■ Work required
An exact transcription of the lines from the one holding "Click the Оценка качества AI бота heading" to the end of the entries below, and nothing more, is the required answer. Please omit the pictures.

■ Records for processing
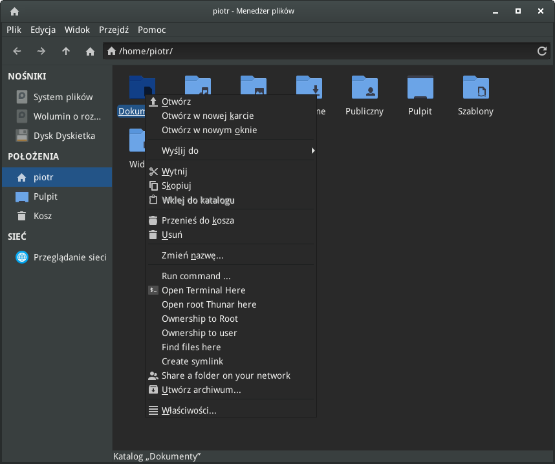Open the Edycja menu
The width and height of the screenshot is (555, 464).
[43, 30]
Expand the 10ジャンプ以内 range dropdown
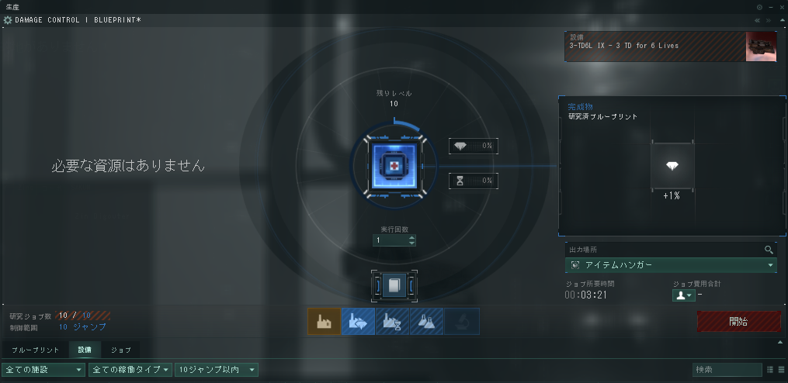Screen dimensions: 788x383 [x=217, y=370]
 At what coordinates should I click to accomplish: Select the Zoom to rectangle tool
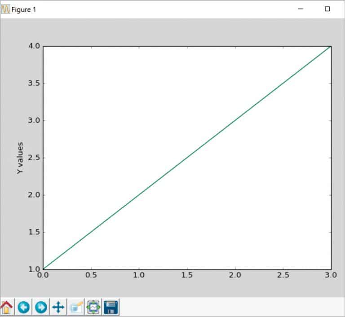76,307
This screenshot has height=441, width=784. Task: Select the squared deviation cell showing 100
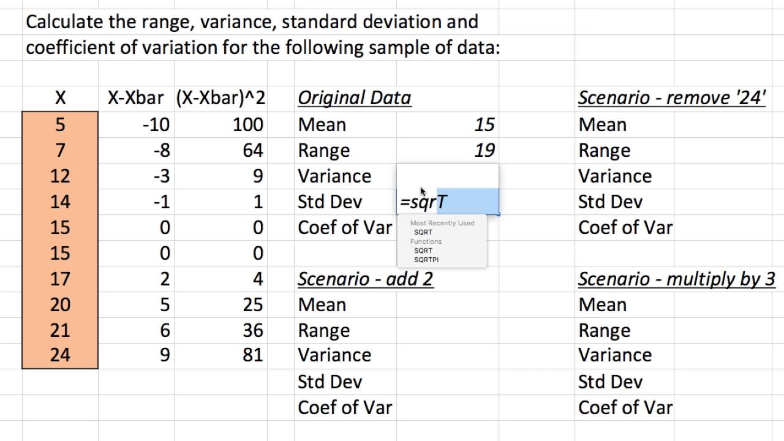[x=221, y=125]
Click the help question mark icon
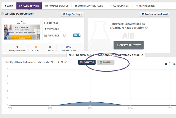The height and width of the screenshot is (118, 176). tap(146, 28)
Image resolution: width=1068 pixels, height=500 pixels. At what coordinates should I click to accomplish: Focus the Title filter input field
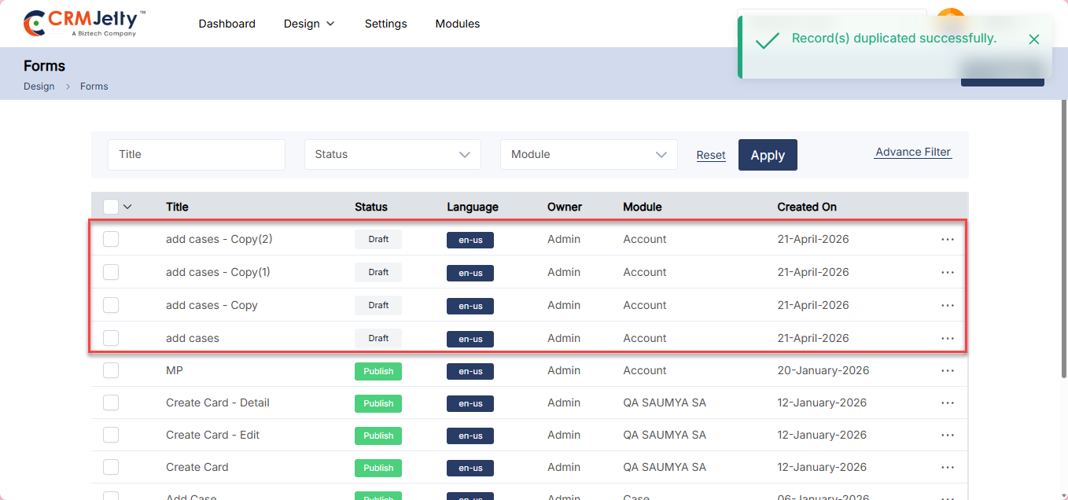point(196,155)
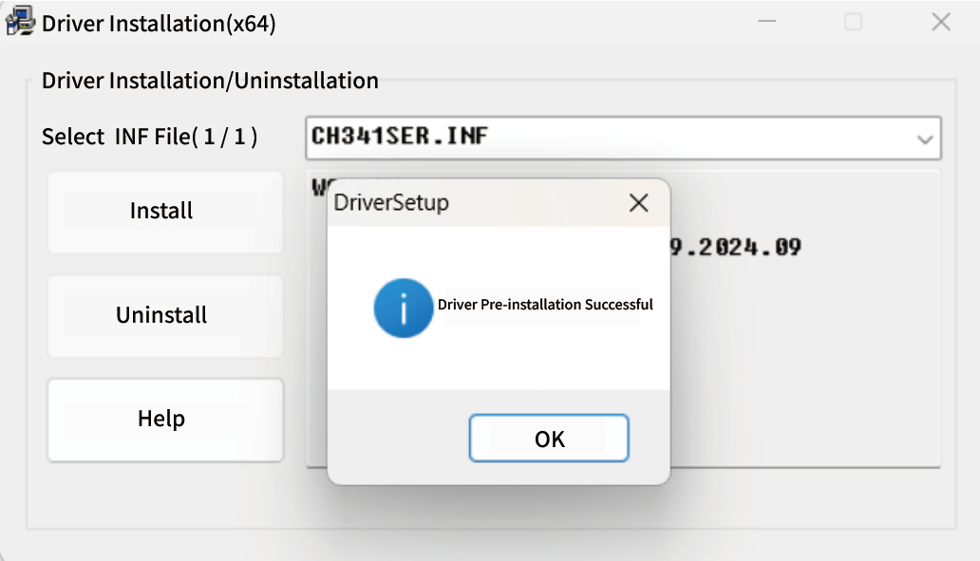This screenshot has width=980, height=561.
Task: Click the blue information icon in the dialog
Action: [404, 308]
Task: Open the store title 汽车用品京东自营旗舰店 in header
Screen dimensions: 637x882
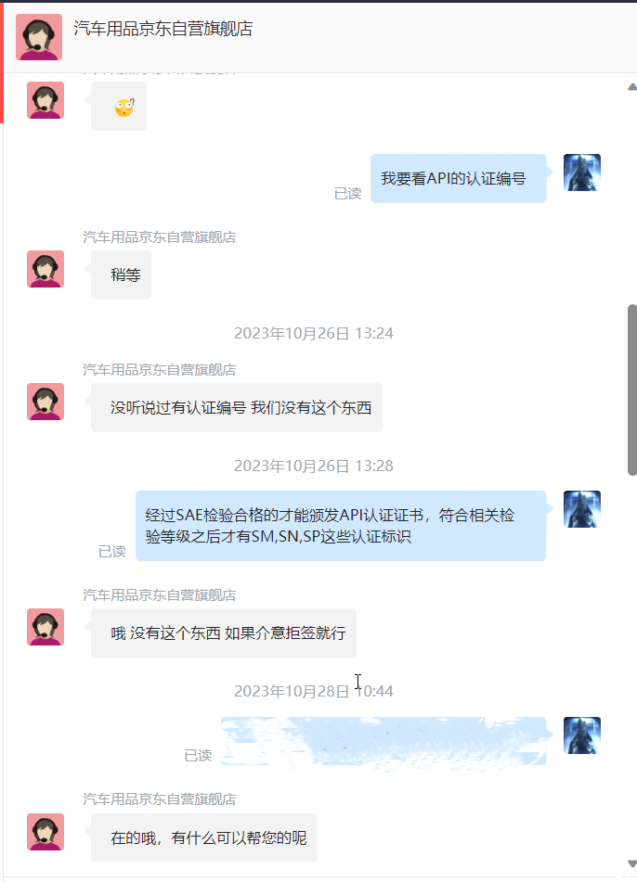Action: pos(163,28)
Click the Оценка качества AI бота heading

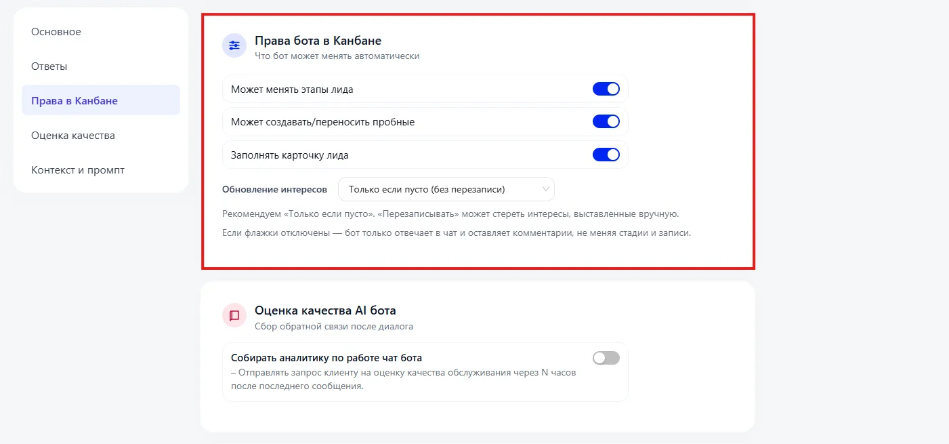point(325,310)
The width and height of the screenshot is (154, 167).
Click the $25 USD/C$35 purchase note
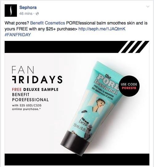[27, 107]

■ Written reply
Click the Оценка качества AI бота heading

point(325,310)
The width and height of the screenshot is (154, 167).
Click the $25 USD/C$35 purchase note
[27, 107]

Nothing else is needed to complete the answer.